1.1 臨床樣品及細(xì)胞株臨床樣品為吉林省長春市某動(dòng)物醫(yī)院臨床表現(xiàn)為細(xì)小病毒病的犬肛拭子，并在中國農(nóng)業(yè)科學(xué)院特產(chǎn)研究所進(jìn)行分析。貓腎傳代細(xì)胞系(F81)由農(nóng)業(yè)農(nóng)村部經(jīng)濟(jì)動(dòng)物疫病重點(diǎn)實(shí)驗(yàn)室保存。

1.2 主要試劑CPV單克隆抗體由農(nóng)業(yè)農(nóng)村部經(jīng)濟(jì)動(dòng)物疫病重點(diǎn)實(shí)驗(yàn)室制備保存；熒光二抗購自Abcam公司；ExTaq聚合酶、dNTP、pMD18-T載體均購自TaKaRa公司；DNA提取試劑盒、膠回收試劑盒、DNA Marker均購自北京全式金生物技術(shù)有限公司。

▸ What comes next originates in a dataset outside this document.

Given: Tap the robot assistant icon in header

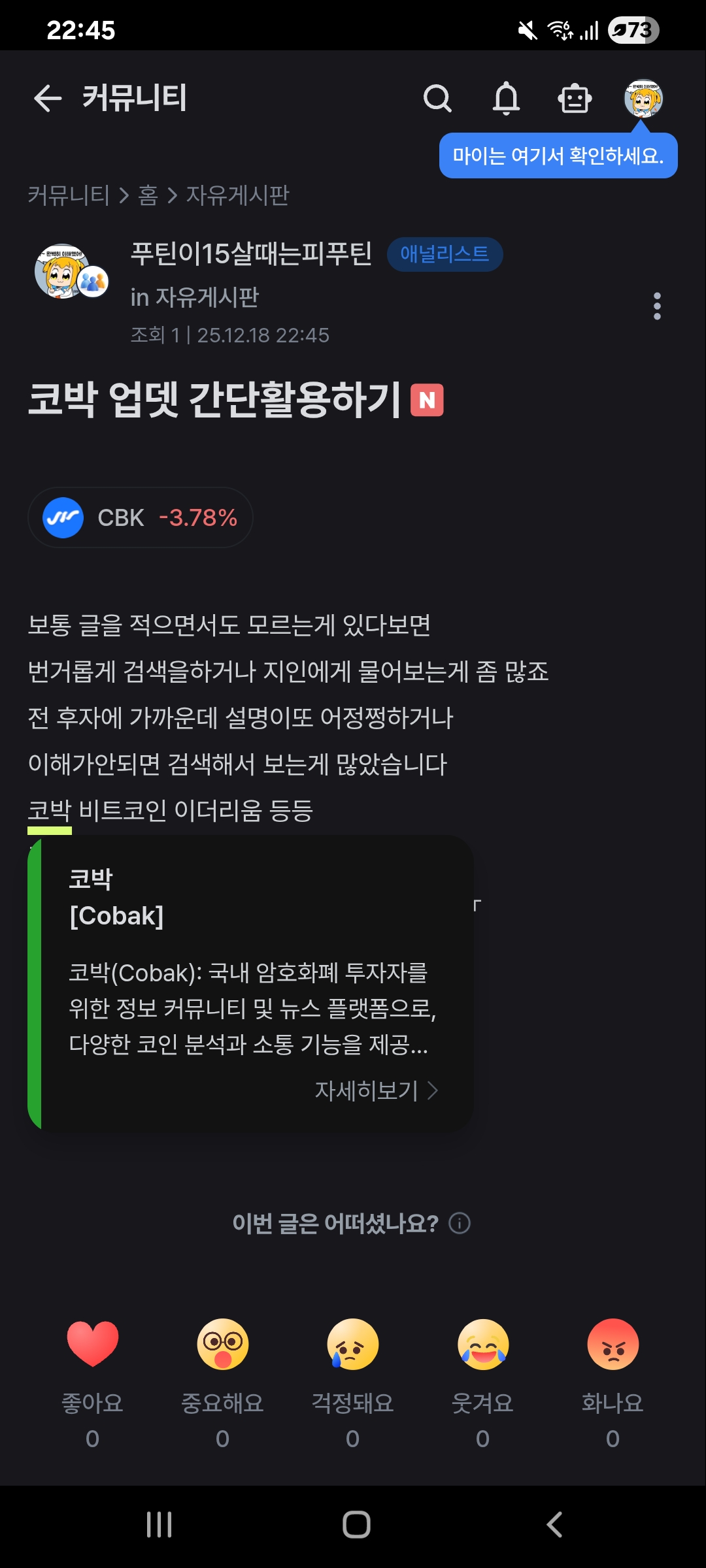Looking at the screenshot, I should [575, 99].
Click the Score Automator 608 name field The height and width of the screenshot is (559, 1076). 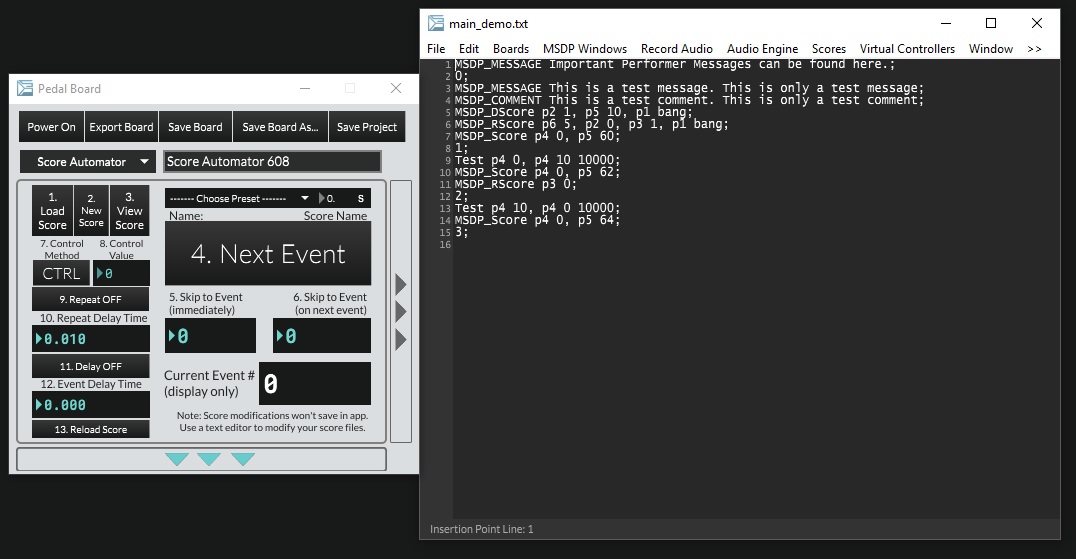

1.3 病毒DNA提取與PCR鑒定取肛拭子浸泡液作為樣品，參照基因組提取試劑盒說明書提取病毒DNA，采用CPV鑒定引物進(jìn)行PCR檢測。其引物序列P1：5′-GGATTTCTACGGGTACTTTC-3′;P2：5′-GGTGTGCCACTAGTTCCAGTAT-3′。P-CR擴(kuò)增體系20 μL：模板1 μL，Ex Taq 1 μL，10×Ex Taq Buffer 2 μL，上、下游引物各1 μL，dNTP 1 μL，加ddH2O至20 μL。PCR擴(kuò)增程序：94℃預(yù)變性4 min；94℃變性30 s，56℃退火30 s，72℃延伸90 s，共30個(gè)循環(huán)；72℃延伸10 min。PCR產(chǎn)物經(jīng)1%瓊脂糖凝膠電泳鑒定。

1.4 病毒分離與培養(yǎng)無菌取肛拭子置1.5 mL EP管中于滅菌PBS(pH 7.2)內(nèi)浸泡48 h，反復(fù)凍融3次，4℃、10 000 r/min離心10 min，取上清，經(jīng)0.22 μm 濾膜過濾后，采用同步接毒的方式，在含5%胎牛血清的MEM培養(yǎng)液培養(yǎng)的F81細(xì)胞中接入全部處理后的病料上清，同時(shí)設(shè)正常細(xì)胞對(duì)照，于35℃、5% CO2培養(yǎng)箱中培養(yǎng)，每日觀察記錄細(xì)胞是否出現(xiàn)拉絲、脫落等典型病變(CPE)，繼續(xù)盲傳3～5代，-80℃保存。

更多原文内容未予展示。